T Nation

Plyometric Training and Hypertrophy

Hello,
I know plyometric training to be very effective for developing power (i.e., for improving a pitcher’s throw or a tennis player’s serve). But for the average person who weight trains for hypertrophy purposes, is there any benefit for him/her to do plyometric training? Thanks, Lorne

It won’t really help you get big, but it is an important part of training for athleticism and power. If you only want to get big, I wouldn’t really waste my time. However, doing plyos before lifting can fire up the CNS and help with the more hypertrophy-producing lifts.

[quote]Lorne wrote:
Hello,
I know plyometric training to be very effective for developing power (i.e., for improving a pitcher’s throw or a tennis player’s serve).
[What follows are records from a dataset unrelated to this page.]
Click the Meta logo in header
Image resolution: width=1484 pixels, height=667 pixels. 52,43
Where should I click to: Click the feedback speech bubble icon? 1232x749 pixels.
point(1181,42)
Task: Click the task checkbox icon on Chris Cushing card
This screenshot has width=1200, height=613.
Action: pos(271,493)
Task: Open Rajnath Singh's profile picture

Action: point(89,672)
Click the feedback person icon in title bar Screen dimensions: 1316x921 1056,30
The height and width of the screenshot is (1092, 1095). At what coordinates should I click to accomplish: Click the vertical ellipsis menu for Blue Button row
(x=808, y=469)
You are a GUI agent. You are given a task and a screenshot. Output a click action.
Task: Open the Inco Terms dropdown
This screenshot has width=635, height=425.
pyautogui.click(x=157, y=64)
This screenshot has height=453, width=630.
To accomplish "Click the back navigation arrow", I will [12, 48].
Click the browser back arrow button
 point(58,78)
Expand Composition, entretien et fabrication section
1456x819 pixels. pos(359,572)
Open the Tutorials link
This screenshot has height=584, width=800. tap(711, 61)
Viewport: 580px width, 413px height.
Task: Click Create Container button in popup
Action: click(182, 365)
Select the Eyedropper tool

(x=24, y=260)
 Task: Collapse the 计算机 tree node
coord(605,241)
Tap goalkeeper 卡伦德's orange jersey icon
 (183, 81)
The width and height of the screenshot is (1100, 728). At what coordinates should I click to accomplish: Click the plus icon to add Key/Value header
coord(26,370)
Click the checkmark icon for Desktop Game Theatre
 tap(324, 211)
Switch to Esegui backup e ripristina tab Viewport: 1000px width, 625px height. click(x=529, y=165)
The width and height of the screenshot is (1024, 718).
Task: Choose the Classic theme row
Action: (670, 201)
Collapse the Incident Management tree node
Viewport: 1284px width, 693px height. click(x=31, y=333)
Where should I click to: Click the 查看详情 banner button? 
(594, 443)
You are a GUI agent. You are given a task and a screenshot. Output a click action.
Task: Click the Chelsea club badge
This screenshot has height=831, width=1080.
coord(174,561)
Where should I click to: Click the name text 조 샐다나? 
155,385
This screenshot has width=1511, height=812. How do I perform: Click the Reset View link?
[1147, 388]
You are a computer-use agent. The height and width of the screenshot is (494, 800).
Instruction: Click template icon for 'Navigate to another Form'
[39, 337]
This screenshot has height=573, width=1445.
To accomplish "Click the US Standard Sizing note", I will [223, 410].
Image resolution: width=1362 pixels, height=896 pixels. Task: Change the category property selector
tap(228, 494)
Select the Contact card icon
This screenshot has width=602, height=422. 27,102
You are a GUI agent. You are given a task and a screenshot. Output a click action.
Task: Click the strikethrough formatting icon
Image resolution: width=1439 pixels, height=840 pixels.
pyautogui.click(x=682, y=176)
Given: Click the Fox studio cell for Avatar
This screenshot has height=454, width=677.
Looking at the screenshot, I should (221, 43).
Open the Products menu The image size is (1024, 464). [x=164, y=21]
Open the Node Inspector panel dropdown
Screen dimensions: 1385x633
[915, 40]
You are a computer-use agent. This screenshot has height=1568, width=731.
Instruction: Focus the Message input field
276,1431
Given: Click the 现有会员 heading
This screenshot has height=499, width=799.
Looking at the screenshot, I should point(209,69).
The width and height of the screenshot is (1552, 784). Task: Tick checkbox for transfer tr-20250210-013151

But for the average person who weight trains for hypertrophy purposes, is there any benefit for him/her to do plyometric training? Thanks, Lorne [/quote]

I think Chad Waterbury has great ideas regarding this type of training.

Do a search on T-Nation for all of Chad’s fantastic articles.

Olesya

[quote]Lorne wrote:
Hello,
I know plyometric training to be very effective for developing power (i.e., for improving a pitcher’s throw or a tennis player’s serve). But for the average person who weight trains for hypertrophy purposes, is there any benefit for him/her to do plyometric training? Thanks, Lorne [/quote]

Plyo training helps your CNS become better at activating muscle fibers. So in theory it would help you to lift heaver loads and thus increase size/strength. However, my experience that it causes extreme CNS fatigue. So you would become over trained very quickly doing both Plyo and strength training. So if you use it use it infrequently.

Be wary that plyometrics require a good base of strength. This is to prevent injury due to the stresses involved in reversing a very fast eccentric movement over and over again. This is also very taxing to the CNS, so overtraining is an issue here.

If you want a good alternative in complete muscle fibre stimulation that isn’t that CNS intensive, use dynamic effort movements like olympic lifts.

I’ll use some anecdotal evidence…

I’ve played basketball my whole life (since first grade) and volleyball for 7 years. I now play volleyball in college. I lifted off and on in high school but never had a clue what I was doing. Mostly just did tons and tons of jumping. When I got to college, my strength coach straightened me out and I fell in love with lifting and started squatting and deadlifting hard. My legs have absolutely BLOWN UP. I’m about 220 but my legs would stack up to a guy 20 or 30 pounds heavier than me I think. I also gained strength very quickly in my legs compared to the upper body.

I definitely think that all those years of jumping made me very good at activating the fast-twitch fibers with greater potential for hypertrophy and thus helped me make very quick gains in leg size and strength. With that said, there are many ways to stimulate the fast-twitch fibers. CT has written a ton of articles on this topic, check them out and decide for yourself.